I tried the following code modified from the original GN document link and I found the two functions are not equivent: (I check the initialization for both functions and they are the same)
>>> import torch
>>> import torch.nn as nn
>>>
>>> input = torch.randn(20, 6, 10, 10)
>>> g = nn.GroupNorm(1, 6)
>>> l = nn.LayerNorm(6)
>>> print((g(input) - l(input.permute(0, 2, 3, 1)).permute(0, 3, 1, 2)).norm())
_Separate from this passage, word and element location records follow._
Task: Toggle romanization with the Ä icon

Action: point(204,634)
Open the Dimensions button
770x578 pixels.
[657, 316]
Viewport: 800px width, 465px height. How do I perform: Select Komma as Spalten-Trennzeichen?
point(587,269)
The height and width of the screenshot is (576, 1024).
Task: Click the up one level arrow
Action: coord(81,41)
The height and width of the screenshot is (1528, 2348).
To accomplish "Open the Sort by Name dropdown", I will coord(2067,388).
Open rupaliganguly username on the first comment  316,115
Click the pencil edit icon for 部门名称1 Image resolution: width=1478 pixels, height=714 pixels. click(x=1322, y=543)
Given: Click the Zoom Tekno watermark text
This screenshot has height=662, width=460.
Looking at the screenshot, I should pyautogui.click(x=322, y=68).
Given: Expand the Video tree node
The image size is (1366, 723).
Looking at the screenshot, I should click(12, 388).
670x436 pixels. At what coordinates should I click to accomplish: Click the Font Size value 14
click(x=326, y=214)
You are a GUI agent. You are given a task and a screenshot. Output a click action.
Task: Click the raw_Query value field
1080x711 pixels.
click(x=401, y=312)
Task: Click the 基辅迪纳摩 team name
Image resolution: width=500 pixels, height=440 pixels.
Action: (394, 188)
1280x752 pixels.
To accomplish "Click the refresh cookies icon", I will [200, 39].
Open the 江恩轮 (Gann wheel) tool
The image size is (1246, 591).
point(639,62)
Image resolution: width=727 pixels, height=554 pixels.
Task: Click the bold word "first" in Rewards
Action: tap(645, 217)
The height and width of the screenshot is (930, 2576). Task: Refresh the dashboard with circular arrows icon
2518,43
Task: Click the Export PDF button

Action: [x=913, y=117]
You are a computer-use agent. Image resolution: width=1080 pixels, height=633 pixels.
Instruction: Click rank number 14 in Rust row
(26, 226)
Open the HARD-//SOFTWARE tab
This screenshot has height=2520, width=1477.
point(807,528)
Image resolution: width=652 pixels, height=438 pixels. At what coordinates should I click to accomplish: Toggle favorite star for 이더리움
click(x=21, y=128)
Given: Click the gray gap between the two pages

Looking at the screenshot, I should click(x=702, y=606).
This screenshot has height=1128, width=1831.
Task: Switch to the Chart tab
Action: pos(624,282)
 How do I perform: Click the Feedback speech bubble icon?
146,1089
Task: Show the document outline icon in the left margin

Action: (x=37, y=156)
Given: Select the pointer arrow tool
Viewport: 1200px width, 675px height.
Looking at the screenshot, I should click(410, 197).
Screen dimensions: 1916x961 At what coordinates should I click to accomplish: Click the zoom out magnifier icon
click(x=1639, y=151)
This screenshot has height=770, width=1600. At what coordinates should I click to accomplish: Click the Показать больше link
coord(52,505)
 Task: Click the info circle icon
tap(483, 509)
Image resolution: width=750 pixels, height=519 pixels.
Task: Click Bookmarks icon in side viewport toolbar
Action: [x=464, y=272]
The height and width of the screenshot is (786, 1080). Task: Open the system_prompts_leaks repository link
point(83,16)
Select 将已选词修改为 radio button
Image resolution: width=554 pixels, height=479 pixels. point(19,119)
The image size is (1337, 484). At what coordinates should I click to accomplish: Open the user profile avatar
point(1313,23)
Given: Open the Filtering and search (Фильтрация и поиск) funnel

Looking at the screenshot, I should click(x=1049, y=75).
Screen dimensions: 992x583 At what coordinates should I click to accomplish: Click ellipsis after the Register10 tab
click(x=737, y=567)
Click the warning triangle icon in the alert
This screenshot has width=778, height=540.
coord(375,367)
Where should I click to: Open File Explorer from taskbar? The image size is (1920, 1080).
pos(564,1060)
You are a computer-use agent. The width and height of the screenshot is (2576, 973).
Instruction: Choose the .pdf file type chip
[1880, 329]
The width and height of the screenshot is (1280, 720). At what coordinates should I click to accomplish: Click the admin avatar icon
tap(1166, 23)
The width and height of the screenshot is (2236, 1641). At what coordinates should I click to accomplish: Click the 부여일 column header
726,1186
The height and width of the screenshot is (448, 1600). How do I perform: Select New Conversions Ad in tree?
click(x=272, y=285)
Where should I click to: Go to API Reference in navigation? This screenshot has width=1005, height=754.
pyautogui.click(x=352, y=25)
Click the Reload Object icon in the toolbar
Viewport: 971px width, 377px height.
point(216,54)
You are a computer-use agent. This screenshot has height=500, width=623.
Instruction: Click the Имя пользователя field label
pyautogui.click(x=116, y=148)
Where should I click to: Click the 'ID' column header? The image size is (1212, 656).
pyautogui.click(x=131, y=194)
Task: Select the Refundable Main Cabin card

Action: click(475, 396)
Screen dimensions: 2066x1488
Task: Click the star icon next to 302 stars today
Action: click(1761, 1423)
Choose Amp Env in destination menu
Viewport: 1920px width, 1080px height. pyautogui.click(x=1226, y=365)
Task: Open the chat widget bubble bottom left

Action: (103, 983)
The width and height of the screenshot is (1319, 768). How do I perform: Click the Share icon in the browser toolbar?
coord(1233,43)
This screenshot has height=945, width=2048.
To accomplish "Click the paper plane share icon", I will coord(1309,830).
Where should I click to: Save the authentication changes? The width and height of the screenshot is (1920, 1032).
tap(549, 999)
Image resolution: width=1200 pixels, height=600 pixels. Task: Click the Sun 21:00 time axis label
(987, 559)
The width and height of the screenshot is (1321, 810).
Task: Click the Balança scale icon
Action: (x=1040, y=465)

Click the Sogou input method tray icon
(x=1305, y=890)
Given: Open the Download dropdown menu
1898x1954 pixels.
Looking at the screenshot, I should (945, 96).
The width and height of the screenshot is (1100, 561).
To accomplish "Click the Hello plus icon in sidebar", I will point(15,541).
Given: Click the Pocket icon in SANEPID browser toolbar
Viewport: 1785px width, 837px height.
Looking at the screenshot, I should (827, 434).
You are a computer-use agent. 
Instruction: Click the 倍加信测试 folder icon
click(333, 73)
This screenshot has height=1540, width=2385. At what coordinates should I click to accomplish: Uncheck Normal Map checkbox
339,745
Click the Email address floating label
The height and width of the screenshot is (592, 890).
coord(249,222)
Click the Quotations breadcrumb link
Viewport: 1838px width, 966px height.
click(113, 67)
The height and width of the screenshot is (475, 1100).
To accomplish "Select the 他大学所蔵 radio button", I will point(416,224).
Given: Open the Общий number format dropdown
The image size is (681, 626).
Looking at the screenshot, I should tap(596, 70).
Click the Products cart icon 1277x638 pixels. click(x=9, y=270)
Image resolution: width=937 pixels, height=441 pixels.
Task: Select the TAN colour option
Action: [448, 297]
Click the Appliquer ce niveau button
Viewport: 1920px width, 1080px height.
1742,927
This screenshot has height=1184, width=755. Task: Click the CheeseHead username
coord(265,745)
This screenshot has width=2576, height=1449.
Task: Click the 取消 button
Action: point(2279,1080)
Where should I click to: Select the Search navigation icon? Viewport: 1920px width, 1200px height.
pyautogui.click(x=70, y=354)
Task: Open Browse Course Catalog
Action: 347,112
tensor(55.1597, grad_fn=<CopyBackwards>)
Then I tried another code:
>>> import torch
>>> import torch.nn as nn
>>>
>>> input = torch.randn(20, 6, 10, 10)
>>> g = nn.GroupNorm(1, 6)
>>> l = nn.LayerNorm((6, 10, 10))
>>> print((g(input) - l(input)).norm())
tensor(0., grad_fn=<CopyBackwards>)
>>> print(g.weight.shape)
torch.Size([6])
>>> print(l.weight.shape)
torch.Size([6, 10, 10])
Although it gives the same result, you can see that the dimension of the parameters of the two functions are not the same at all.
So I am wondering, in what sense, the GroupNorm(num_groups=1) and LayerNorm are equivalent? Do I miss something here?